▸ **DATA SECTION**:
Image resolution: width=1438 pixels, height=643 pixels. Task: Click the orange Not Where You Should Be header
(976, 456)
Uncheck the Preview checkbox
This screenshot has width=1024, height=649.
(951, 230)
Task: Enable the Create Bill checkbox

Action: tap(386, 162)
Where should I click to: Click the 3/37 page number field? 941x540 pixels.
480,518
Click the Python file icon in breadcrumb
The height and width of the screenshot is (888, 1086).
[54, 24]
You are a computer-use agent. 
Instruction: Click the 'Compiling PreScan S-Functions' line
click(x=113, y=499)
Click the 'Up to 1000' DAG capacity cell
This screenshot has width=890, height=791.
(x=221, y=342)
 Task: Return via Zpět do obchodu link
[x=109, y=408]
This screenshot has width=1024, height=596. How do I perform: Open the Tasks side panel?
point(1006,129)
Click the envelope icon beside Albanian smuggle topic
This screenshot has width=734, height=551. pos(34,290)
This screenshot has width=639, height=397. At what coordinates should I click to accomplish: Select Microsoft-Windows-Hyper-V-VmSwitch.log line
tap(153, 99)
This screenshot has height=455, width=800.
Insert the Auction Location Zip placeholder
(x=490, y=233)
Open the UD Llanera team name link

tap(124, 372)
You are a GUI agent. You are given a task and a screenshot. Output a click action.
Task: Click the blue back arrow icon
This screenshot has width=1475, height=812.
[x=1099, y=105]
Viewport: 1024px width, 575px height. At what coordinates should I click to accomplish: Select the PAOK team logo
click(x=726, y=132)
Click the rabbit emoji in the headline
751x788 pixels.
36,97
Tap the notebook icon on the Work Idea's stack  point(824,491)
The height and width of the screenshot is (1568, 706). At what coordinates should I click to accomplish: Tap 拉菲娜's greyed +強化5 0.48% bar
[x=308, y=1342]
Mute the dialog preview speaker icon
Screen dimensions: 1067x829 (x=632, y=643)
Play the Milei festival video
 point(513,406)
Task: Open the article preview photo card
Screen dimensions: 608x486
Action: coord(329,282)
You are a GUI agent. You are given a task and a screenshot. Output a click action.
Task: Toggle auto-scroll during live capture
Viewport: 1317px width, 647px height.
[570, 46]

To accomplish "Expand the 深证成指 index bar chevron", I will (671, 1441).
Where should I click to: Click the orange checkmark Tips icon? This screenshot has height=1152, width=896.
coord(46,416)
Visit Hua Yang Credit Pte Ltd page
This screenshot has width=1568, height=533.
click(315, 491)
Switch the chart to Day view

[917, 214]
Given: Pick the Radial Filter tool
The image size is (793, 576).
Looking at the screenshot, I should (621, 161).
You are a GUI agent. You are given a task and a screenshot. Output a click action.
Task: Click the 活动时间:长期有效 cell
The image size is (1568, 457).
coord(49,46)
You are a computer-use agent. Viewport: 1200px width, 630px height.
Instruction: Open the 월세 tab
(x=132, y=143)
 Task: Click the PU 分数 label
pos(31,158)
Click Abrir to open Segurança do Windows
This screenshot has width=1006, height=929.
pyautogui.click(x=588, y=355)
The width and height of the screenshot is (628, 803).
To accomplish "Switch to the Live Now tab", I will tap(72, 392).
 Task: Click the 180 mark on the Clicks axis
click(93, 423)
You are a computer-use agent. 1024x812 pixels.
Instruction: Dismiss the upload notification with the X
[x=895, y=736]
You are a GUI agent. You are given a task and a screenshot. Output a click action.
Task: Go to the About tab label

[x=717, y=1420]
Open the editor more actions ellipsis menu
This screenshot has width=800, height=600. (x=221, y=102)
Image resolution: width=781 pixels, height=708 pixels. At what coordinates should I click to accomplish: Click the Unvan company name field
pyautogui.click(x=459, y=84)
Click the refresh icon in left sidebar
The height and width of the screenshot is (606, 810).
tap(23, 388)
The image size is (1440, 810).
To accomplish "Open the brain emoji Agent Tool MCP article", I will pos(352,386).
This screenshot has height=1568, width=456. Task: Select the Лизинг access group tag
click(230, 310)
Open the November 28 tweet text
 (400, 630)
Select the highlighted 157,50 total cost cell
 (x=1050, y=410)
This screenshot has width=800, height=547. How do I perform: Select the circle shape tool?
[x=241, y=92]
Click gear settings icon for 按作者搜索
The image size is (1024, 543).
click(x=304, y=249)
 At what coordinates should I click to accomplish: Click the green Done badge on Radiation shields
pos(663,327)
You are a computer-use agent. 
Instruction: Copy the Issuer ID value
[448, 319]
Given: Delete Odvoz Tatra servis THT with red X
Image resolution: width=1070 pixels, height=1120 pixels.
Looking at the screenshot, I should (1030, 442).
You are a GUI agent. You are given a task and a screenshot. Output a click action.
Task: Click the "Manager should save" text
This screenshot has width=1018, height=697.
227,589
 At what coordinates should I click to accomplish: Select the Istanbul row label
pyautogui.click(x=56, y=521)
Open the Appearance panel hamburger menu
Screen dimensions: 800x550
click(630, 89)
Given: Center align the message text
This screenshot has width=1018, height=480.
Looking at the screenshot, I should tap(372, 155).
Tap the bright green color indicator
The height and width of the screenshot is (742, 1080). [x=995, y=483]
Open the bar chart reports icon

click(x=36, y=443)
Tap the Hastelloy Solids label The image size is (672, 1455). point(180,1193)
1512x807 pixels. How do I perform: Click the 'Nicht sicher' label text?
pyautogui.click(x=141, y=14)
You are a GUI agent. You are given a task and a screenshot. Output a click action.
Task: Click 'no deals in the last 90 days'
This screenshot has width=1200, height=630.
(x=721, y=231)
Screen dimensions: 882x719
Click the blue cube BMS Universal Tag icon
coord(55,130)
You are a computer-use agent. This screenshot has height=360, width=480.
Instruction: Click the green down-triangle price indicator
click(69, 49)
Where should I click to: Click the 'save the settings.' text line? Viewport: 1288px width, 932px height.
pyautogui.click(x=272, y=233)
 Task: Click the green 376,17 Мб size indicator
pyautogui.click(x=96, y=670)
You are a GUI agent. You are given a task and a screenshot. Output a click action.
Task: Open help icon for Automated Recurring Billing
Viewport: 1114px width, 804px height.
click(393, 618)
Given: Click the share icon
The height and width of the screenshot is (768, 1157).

▸ **WORK ITEM**:
Write out exactly those lines running from the line with "Instruction: Click the green" to the end of the data above, the first and last included.

▸ **TASK RESPONSE**:
Instruction: Click the green down-triangle price indicator
click(69, 49)
Where should I click to: Click the 'save the settings.' text line? Viewport: 1288px width, 932px height.
pyautogui.click(x=272, y=233)
 Task: Click the green 376,17 Мб size indicator
pyautogui.click(x=96, y=670)
You are a GUI agent. You are given a task and a screenshot. Output a click action.
Task: Open help icon for Automated Recurring Billing
Viewport: 1114px width, 804px height.
click(393, 618)
Given: Click the share icon
The height and width of the screenshot is (768, 1157).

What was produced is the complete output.